Aggregated Stock Option Exercises and Year-End Option Value

        The following table sets forth information concerning the number of exercisable and unexercisable stock options at December 31, 2003 as well as the value of stock options having an exercise price lower than the last reported trading price ("in-the-money" options) on December 31, 2003 held by the named executive officers.

 
   
   
  Shares Underlying
Unexercised Options
Held at December 31, 2003

  Value of Unexercised,
In-the-Money Options
Held at December 31, 2003(1)

Name

  Shares Acquired On Exercise(#)
  Value Realized($)
  Exercisable
  Unexercisable
  Exercisable
  Unexercisable
Rajat Rai   188   $ 1,540   391,687   238,126   $ 2,053,249   $ 403,428
Joseph P. Bonaccorsi         15,625   84,375   $   $ 106,125
Paul Mastrapa         31,250   193,750   $   $ 283,000
Bruce Kutinsky         111,875   98,125   $ 271,844   $ 138,281
Dushyant Patel   25,000   $ 169,438       $   $
Richard M. Smith           300,000   $   $ 492,000

(1)
Based on a price per share of $10.68, the last reported sale price of the Common Stock on December 31, 2003.

13


Employment Contracts and Severance Agreements

        Mr. Bonaccorsi has an agreement with the Company that entitles Mr. Bonaccorsi to receive nine months' severance in the event of any termination by the Company without cause.

        Mr. Mastrapa has an agreement with the Company that entitles Mr. Mastrapa to receive twelve months' severance in the event of any termination by the Company without cause.

        Mr. Kutinsky has an agreement with the Company that entitles Mr. Kutinsky to receive six months' severance in the event of any termination by the Company without cause.

        Mr. Patel had an agreement with the Company that entitled Mr. Patel to receive six months' severance upon termination by the Company without cause. Mr. Patel's employment with the Company was terminated on July 15, 2003 and Mr. Patel received severance in accordance with this agreement.

        Mr. Smith signed a one-year employment agreement upon joining the Company on May 9, 2003. Per the terms of this agreement, Mr. Smith is to receive an annual salary of $300,000 plus bonus opportunities for serving as the Company's President and Chief Operating Officer. The agreement also specified the immediate grant of 300,000 stock options to Mr. Smith. On each anniversary of the date of the agreement, Mr. Smith's employment agreement automatically renews for an additional one-year term, unless the Company or Mr. Smith submits written notice at least 45 days before such date of their desire to terminate the contract. Mr. Smith's employment agreement contains a provision that entitles him to receive twelve months' severance if terminated by the Company without cause or upon his election to leave the Company voluntarily upon a change in control of the Company.

        All of the severance agreements provide for the payment of 100% of then-current base salary plus continuation of health insurance and other benefits.

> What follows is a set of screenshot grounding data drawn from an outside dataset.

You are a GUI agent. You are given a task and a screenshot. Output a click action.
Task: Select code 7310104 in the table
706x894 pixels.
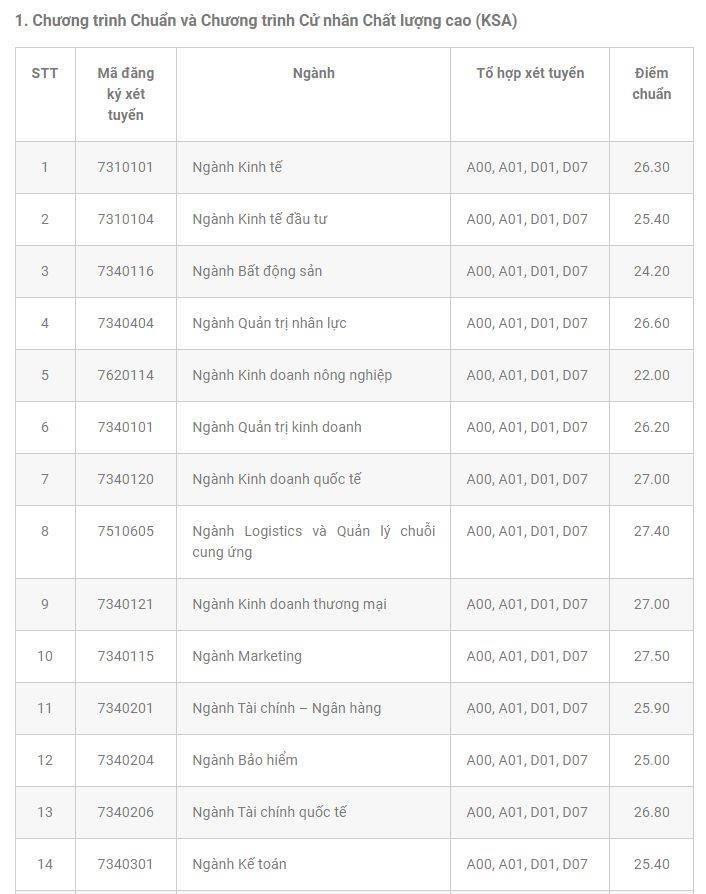click(x=125, y=219)
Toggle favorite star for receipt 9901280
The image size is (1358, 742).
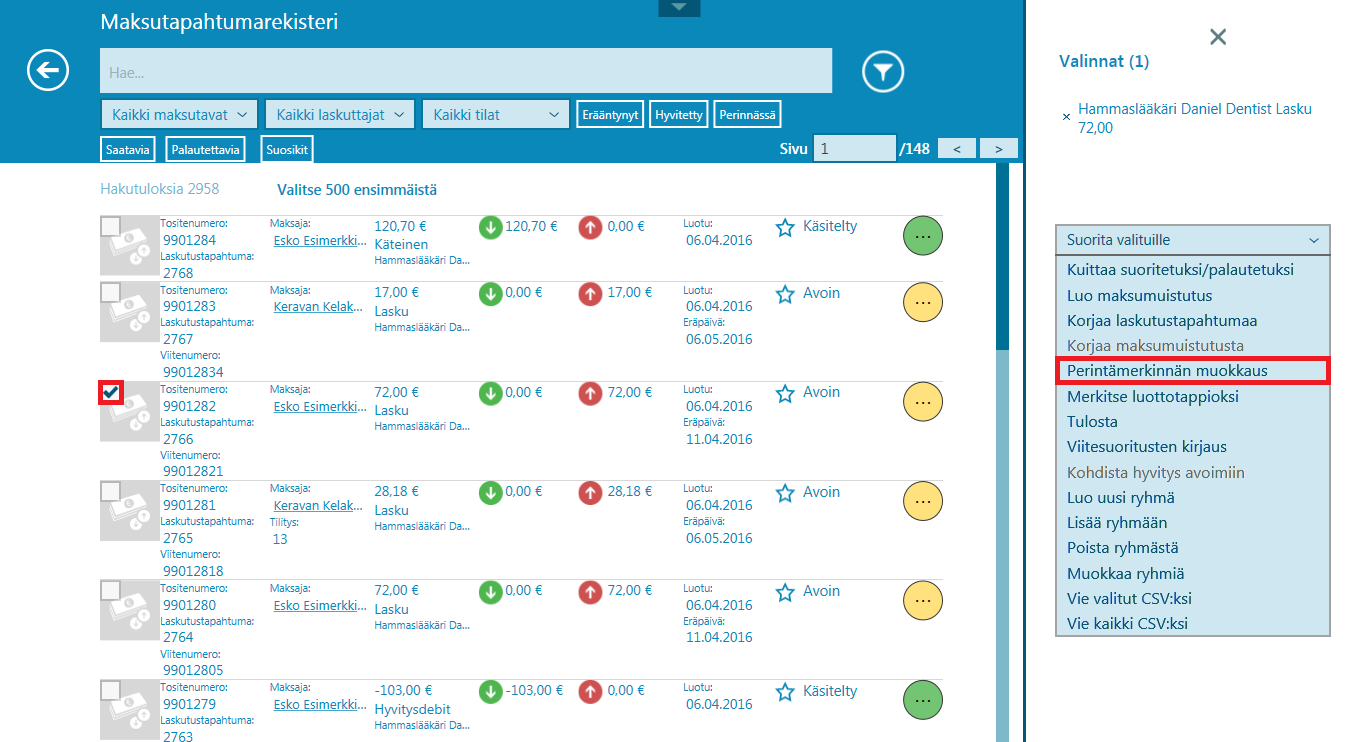pos(785,593)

Compensation Committee Interlock and Insider Participation

        The members of the Compensation Committee of the Board of Directors throughout 2003 were Messrs. Hussey and Sheldon, and Dr. Henikoff. None of these individuals was an officer or employee of the Company or any of its subsidiaries during 2003 or any prior year. Mr. Hussey serves as President, Chief Executive Officer and a Director for NeoPharm, Inc., a company for which the Company's Chairman, Dr. Kapoor, serves as Chairman of the Board of Directors. Mr. Hussey has resigned from the Board effective at the end of his current term, which expires on the date of the Company's 2004 Annual Meeting of Stockholders.

Compensation Committee Report on Executive Compensation

        During 2003, the Compensation Committee of the Board of Directors was comprised of Messrs. Hussey and Sheldon, and Dr. Henikoff. All Compensation Committee members are non-employee directors of the Company. All decisions by the Compensation Committee relating to the compensation of the Company's executive officers are reviewed by the full Board. In accordance with rules of the Securities and Exchange Commission designed to enhance disclosure of companies' policies toward executive compensation, the following is a report submitted by the above-listed committee members in their capacity as the Board's Compensation Committee addressing the Company's compensation policy as it related to the named executive officers for 2003.

Compensation Philosophy

        The goal of the Company's executive compensation policy is to ensure that an appropriate relationship exists between executive pay and the creation of stockholder value, while at the same time motivating and retaining key employees. To achieve this goal, the Company's executive compensation policies integrate annual base compensation with cash and stock bonuses based upon corporate

14



performance and individual initiatives and stock options granted under the Company's stock-based incentive plans. Measurement of corporate performance is primarily based on the Company's goals and industry performance levels. Accordingly, in years in which performance goals and industry performance levels are achieved or exceeded, executive compensation would be higher than in years in which performance is below expectations. Annual compensation is designed to attract and retain qualified executives. All executive officers and management in general are also eligible for and participate in an incentive compensation plan that consists of cash bonuses and stock options.

Performance Measures

        In evaluating annual bonuses, the Committee examines earnings per share, sales growth and operating results as well as subjective factors relating to performance of management objectives. No specific weight is assigned to any of these factors. The earnings factors are compared with designated Company performance goals, prior years' performance and performance of other companies in the industry. Accordingly, the Company believes it is important that its performance be compared to that of other infusion pharmacy and specialty pharmaceutical companies in order to demonstrate the impact of management's objectives and performance.

Fiscal 2003 Compensation

        For fiscal 2003, the Company's executive compensation program consisted of base salary, a cash bonus based upon the performance measurements described above and stock options. Options are granted based primarily on each such person's potential contribution to the Company's growth and profitability. The Committee believes that options and other stock-based performance compensation arrangements are an effective incentive for managers to create value for stockholders because the value of an option bears a direct relationship to the Company's stock price.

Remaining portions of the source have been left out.